All of the coverage probabilities in Tables 3 and 4 are greater than the nominal value of 0.95. In each of two cases, the last in Table 3 and the first in Table 4, the outlying value was applied to the smaller variance component, consequently it had little effect overall, and the coverage probability is very close to 0.95. Where the outlier is applied to the sampling or analytical component with larger variance (i.e. standard deviation = 10 in Tables 3 and 4), the variance estimate for the classical analysis has been inflated by the outlying value, as would be expected. It is also known that variance estimates derived by the robust algorithm will tend to be greater than those of the underlying normal distributions, particularly when the outlier is at the sampling level, and there are only eight pairs of duplicates [7]. Tables 3 and 4 show that when an outlier occurs in the larger variance component, the coverage probabilities estimated by both classical and robust ANOVA are very conservative, although the extent is a little disappointing in the robust case.

Conclusion

Empirical methods of uncertainty estimation are typically based on an estimated standard deviation.
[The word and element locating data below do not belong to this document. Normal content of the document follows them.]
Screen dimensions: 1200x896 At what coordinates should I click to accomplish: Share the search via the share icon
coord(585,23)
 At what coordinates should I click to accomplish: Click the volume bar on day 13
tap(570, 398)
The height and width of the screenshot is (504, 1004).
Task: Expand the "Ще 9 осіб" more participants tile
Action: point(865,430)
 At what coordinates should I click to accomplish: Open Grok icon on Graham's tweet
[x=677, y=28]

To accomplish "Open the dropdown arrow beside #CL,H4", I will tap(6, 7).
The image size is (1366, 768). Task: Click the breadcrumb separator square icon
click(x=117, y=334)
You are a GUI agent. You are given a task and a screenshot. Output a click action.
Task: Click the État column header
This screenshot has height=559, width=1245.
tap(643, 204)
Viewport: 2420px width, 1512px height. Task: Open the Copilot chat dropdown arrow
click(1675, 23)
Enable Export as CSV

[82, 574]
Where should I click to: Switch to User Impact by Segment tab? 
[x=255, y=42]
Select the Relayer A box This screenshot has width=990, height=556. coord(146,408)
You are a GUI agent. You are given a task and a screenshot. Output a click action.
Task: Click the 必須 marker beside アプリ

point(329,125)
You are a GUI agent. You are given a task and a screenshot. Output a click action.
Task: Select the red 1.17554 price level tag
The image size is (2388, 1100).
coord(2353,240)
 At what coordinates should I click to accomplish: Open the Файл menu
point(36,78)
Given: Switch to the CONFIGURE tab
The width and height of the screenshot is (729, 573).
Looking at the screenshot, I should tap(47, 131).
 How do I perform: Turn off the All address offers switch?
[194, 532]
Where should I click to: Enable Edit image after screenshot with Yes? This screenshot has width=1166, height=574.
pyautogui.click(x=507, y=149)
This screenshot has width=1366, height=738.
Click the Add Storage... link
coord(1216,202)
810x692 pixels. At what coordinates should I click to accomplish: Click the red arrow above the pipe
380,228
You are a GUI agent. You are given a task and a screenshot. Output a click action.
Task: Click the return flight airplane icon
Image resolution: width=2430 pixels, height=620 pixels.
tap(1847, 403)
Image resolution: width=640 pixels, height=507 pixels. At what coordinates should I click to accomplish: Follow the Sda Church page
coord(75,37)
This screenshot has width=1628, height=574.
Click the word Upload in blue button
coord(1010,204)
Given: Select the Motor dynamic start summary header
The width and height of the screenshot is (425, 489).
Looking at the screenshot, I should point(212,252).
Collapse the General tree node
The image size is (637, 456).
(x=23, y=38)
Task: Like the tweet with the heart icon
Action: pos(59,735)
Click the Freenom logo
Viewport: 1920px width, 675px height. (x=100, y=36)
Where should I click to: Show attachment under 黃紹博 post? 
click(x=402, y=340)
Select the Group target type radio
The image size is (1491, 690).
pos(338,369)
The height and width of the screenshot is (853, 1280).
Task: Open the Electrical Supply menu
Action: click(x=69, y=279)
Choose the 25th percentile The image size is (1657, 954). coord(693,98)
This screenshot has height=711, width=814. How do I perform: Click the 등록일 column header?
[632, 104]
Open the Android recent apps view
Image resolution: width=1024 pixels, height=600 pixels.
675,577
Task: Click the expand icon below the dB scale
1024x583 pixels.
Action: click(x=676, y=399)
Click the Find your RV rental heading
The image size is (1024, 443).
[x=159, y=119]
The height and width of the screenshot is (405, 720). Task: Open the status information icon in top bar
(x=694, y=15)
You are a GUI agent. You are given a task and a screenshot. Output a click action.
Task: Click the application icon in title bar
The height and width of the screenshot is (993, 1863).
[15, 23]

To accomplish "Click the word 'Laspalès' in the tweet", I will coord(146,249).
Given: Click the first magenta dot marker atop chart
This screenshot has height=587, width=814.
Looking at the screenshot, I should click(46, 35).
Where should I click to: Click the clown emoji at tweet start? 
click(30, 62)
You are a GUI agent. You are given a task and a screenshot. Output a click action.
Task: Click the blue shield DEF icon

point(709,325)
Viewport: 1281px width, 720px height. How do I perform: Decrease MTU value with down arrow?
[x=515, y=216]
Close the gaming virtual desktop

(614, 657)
An improvement to the usual practice of obtaining an expanded uncertainty by multiplying the standard deviation by 1.96 or 2 for 95 % coverage is possible for smaller samples, by using the Student’s t-distribution. When the uncertainty is calculated as a linear combination of variances that have been derived from an ANOVA, the t-distribution does not hold exactly but it is possible to calculate an approximate degrees of freedom to use to find percentage points on a t-distribution. A mathematical solution has been used and validated for classical ANOVA, and performs well in simulated trials with normally distributed data.

An alternative solution, based on numerical integration using bootstrap samples, has also been devised for cases where the ANOVA is performed using a robust algorithm. The robust ANOVA down-weights outlying values when their number is small. Simulations suggest that robust ANOVA also performs well on normally distributed data, and is conservative, though less so than the classical analysis, in the presence of outliers. The approaches that have been described for deriving a modified k-value for both classical and robust ANOVA are an improvement on the method of multiplying by k = 2, where the coverage would be less than 95 % for smaller sample sizes.